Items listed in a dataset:
──────────────────────────────

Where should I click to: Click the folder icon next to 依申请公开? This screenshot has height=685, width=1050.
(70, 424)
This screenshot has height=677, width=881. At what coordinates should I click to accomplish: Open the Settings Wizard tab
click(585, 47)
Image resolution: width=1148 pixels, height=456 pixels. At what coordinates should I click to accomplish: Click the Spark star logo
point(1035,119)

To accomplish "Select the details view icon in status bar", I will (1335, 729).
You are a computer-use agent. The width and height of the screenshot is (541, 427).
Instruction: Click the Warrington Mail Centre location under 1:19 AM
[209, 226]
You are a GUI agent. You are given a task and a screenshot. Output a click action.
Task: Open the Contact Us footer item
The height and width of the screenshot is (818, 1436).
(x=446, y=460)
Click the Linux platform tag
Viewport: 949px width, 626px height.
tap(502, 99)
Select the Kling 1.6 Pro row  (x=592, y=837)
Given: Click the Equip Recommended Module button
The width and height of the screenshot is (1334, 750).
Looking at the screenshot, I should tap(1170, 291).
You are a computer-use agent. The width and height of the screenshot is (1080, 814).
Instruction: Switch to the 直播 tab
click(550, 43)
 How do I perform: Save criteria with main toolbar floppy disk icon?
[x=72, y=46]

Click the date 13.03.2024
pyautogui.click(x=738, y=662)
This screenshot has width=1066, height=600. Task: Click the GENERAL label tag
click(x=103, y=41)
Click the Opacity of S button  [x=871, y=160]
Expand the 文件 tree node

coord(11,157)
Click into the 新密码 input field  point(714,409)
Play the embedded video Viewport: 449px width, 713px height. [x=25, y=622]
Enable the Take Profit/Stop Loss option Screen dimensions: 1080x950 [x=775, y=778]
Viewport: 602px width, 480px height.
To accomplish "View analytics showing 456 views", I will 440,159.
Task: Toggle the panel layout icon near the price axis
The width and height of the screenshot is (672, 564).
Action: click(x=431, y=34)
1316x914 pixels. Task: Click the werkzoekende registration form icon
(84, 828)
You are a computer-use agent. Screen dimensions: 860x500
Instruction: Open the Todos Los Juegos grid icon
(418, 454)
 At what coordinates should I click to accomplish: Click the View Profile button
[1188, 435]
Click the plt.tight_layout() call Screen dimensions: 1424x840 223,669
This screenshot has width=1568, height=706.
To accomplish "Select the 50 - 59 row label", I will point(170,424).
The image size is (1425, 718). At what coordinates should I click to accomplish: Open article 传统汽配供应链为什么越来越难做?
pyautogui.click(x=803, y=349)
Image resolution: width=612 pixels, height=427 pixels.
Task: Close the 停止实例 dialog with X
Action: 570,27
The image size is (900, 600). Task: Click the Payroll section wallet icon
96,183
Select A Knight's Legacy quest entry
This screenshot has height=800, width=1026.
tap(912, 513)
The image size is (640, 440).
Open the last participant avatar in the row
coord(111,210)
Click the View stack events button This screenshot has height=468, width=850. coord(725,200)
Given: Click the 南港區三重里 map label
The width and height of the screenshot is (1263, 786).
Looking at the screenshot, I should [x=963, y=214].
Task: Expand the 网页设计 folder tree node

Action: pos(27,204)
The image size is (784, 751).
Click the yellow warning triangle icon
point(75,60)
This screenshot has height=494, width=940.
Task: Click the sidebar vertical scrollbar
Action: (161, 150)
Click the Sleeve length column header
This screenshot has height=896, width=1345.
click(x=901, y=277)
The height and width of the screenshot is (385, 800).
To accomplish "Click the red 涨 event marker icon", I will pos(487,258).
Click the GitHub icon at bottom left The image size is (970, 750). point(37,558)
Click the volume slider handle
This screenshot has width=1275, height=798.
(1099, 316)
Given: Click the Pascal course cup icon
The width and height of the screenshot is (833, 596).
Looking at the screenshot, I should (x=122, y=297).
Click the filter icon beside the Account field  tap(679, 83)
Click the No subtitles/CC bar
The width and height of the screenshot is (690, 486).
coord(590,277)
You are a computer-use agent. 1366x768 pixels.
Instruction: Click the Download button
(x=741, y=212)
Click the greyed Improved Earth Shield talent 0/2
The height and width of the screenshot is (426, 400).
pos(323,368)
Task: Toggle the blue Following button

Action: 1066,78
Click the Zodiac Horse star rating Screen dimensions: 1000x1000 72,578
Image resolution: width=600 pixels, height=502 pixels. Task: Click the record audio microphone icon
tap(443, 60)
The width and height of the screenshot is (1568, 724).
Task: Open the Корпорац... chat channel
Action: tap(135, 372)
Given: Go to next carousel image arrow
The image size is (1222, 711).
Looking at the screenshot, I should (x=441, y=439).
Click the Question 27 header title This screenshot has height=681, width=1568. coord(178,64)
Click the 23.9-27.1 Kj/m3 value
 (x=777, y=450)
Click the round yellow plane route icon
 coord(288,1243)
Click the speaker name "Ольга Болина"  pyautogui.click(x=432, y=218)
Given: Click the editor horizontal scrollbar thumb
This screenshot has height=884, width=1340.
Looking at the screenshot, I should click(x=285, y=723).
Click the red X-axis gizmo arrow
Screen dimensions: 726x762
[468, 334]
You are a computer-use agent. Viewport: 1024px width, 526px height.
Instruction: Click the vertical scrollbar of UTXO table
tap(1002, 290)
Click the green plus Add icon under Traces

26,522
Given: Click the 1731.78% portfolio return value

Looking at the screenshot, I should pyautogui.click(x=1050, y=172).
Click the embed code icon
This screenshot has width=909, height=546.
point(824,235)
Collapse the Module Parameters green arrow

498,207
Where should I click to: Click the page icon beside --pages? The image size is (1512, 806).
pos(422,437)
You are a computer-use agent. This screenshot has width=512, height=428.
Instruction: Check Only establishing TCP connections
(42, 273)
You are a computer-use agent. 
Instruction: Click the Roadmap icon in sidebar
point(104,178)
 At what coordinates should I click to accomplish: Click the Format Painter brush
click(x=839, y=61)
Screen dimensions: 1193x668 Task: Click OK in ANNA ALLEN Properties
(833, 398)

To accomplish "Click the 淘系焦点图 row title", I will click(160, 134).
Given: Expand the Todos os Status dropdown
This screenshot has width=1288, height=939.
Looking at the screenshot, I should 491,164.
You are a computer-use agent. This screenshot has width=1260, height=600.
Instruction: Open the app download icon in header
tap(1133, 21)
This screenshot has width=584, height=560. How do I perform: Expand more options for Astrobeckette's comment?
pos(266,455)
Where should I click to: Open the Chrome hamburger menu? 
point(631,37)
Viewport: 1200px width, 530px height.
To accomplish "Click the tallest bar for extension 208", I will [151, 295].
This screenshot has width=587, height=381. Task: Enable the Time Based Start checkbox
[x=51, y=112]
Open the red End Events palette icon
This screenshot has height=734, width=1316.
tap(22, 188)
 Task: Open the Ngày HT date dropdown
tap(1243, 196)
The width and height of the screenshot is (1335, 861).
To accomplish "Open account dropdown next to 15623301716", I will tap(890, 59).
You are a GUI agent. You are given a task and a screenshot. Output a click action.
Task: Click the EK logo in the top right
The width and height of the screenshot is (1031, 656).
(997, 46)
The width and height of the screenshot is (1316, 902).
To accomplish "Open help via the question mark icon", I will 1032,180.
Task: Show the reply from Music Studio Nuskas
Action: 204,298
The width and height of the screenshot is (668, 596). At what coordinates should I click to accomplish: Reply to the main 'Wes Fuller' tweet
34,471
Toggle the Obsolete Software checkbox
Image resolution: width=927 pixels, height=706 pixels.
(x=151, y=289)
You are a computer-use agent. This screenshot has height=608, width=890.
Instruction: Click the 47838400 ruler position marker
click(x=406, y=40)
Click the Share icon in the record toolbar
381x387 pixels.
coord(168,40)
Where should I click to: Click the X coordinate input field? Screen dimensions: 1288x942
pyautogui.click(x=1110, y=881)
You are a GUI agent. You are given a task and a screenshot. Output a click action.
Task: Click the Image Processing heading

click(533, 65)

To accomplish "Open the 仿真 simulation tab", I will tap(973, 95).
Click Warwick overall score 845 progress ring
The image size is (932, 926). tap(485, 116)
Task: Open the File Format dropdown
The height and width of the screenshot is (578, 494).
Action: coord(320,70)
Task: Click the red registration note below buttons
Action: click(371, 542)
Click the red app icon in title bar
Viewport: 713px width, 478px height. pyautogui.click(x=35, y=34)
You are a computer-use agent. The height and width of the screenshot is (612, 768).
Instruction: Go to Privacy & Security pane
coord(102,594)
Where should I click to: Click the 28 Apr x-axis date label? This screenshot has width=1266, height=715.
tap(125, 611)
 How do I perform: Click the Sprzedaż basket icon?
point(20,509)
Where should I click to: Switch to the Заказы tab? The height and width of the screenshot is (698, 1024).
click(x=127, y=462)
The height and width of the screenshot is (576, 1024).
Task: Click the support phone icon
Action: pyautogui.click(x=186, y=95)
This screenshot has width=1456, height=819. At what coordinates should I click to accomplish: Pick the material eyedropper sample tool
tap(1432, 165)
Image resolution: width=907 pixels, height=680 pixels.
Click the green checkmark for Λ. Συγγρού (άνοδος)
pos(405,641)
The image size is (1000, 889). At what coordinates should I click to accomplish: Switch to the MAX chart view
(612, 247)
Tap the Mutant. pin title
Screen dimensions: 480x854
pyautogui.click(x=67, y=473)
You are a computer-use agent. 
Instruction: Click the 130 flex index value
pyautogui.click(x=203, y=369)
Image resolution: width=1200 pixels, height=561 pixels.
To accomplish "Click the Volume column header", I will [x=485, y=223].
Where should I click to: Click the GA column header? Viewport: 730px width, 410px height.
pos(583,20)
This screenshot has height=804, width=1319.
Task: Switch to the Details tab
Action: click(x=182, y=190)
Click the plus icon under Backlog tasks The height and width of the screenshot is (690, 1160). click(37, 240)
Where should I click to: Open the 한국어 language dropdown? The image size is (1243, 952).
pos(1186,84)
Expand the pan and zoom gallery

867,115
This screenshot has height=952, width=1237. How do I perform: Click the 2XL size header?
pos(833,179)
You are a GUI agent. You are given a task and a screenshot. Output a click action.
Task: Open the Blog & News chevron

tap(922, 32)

──────────────────────────────

— PROBLEM —
Give only the lines from the one holding "You are a computer-use agent. Viewport: 1024px" through the one holding "Task: Click the EK logo in the top right", each restated exactly as it appears above.

— SOLUTION TO THIS PROBLEM —
You are a computer-use agent. Viewport: 1024px width, 526px height.
Instruction: Click the vertical scrollbar of UTXO table
tap(1002, 290)
Click the green plus Add icon under Traces

26,522
Given: Click the 1731.78% portfolio return value

Looking at the screenshot, I should pyautogui.click(x=1050, y=172).
Click the embed code icon
This screenshot has width=909, height=546.
point(824,235)
Collapse the Module Parameters green arrow

498,207
Where should I click to: Click the page icon beside --pages? The image size is (1512, 806).
pos(422,437)
You are a computer-use agent. This screenshot has width=512, height=428.
Instruction: Check Only establishing TCP connections
(42, 273)
You are a computer-use agent. 
Instruction: Click the Roadmap icon in sidebar
point(104,178)
 At what coordinates should I click to accomplish: Click the Format Painter brush
click(x=839, y=61)
Screen dimensions: 1193x668 Task: Click OK in ANNA ALLEN Properties
(833, 398)

To accomplish "Click the 淘系焦点图 row title", I will click(160, 134).
Given: Expand the Todos os Status dropdown
This screenshot has width=1288, height=939.
Looking at the screenshot, I should 491,164.
You are a computer-use agent. This screenshot has width=1260, height=600.
Instruction: Open the app download icon in header
tap(1133, 21)
This screenshot has width=584, height=560. How do I perform: Expand more options for Astrobeckette's comment?
pos(266,455)
Where should I click to: Open the Chrome hamburger menu? 
point(631,37)
Viewport: 1200px width, 530px height.
To accomplish "Click the tallest bar for extension 208", I will [151, 295].
This screenshot has width=587, height=381. Task: Enable the Time Based Start checkbox
[x=51, y=112]
Open the red End Events palette icon
This screenshot has height=734, width=1316.
tap(22, 188)
 Task: Open the Ngày HT date dropdown
tap(1243, 196)
The width and height of the screenshot is (1335, 861).
To accomplish "Open account dropdown next to 15623301716", I will tap(890, 59).
You are a GUI agent. You are given a task and a screenshot. Output a click action.
Task: Click the EK logo in the top right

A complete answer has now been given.